- [TASK]:
Write out all of the records exactly once more and skip the images.
═══
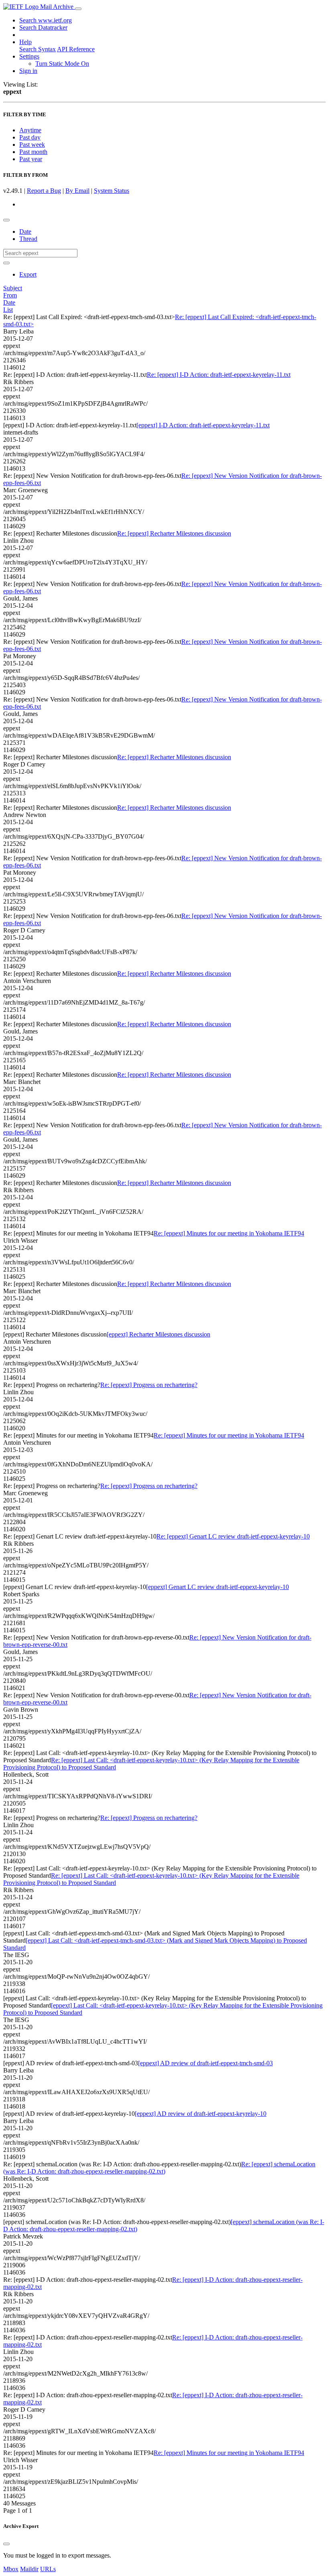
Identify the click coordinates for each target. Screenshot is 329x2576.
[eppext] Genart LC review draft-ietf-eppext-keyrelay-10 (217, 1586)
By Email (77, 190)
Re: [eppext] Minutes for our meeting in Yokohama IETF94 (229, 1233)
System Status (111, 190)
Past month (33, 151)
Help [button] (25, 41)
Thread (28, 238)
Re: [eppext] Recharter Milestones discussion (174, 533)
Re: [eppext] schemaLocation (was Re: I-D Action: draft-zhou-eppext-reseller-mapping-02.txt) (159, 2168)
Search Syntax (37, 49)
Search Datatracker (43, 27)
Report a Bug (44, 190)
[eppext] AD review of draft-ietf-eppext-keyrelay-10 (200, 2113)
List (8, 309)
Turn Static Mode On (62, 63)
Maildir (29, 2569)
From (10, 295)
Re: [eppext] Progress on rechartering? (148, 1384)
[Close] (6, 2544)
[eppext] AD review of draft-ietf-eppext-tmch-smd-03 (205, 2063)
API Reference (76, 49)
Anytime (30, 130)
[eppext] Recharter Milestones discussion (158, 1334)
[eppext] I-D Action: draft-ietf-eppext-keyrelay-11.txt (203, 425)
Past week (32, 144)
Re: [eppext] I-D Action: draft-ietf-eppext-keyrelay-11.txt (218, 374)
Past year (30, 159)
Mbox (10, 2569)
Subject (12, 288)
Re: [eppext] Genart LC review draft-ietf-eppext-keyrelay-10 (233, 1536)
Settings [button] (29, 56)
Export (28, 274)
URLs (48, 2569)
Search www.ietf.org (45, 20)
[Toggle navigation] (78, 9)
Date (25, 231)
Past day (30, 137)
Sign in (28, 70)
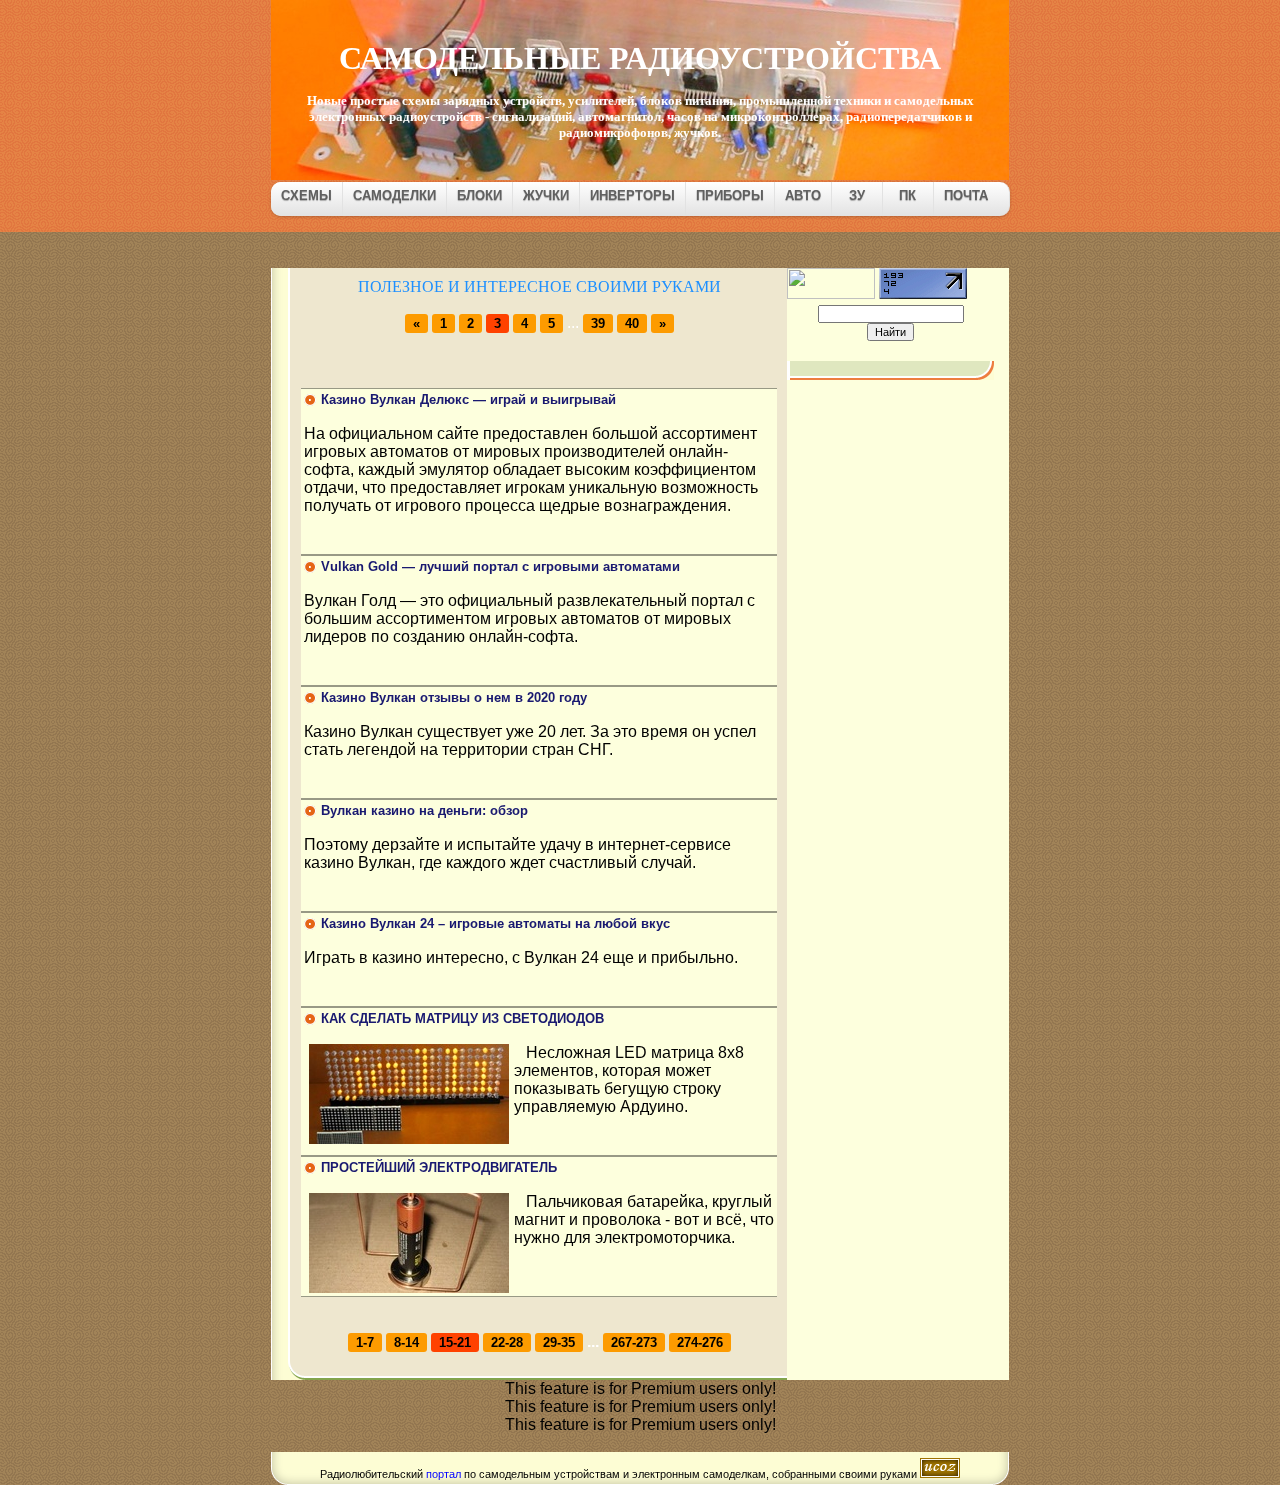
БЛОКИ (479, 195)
═══
- [FINAL ANSWER]:
Identify the click coordinates for each target. Screenshot is 329x2576.
[eppext] Genart LC review draft-ietf-eppext-keyrelay-10 (217, 1586)
By Email (77, 190)
Re: [eppext] Minutes for our meeting in Yokohama IETF94 (229, 1233)
System Status (111, 190)
Past month (33, 151)
Help [button] (25, 41)
Thread (28, 238)
Re: [eppext] Recharter Milestones discussion (174, 533)
Re: [eppext] schemaLocation (was Re: I-D Action: draft-zhou-eppext-reseller-mapping-02.txt) (159, 2168)
Search Syntax (37, 49)
Search Datatracker (43, 27)
Report a Bug (44, 190)
[eppext] AD review of draft-ietf-eppext-keyrelay-10 (200, 2113)
List (8, 309)
Turn Static Mode On (62, 63)
Maildir (29, 2569)
From (10, 295)
Re: [eppext] Progress on rechartering? (148, 1384)
[Close] (6, 2544)
[eppext] AD review of draft-ietf-eppext-tmch-smd-03 (205, 2063)
API Reference (76, 49)
Anytime (30, 130)
[eppext] Recharter Milestones discussion (158, 1334)
[eppext] I-D Action: draft-ietf-eppext-keyrelay-11.txt (203, 425)
Past week (32, 144)
Re: [eppext] I-D Action: draft-ietf-eppext-keyrelay-11.txt (218, 374)
Past year (30, 159)
Mbox (10, 2569)
Subject (12, 288)
Re: [eppext] Genart LC review draft-ietf-eppext-keyrelay-10 (233, 1536)
Settings [button] (29, 56)
Export (28, 274)
URLs (48, 2569)
Search www.ietf.org (45, 20)
[Toggle navigation] (78, 9)
Date (25, 231)
Past day (30, 137)
Sign in (28, 70)
БЛОКИ (479, 195)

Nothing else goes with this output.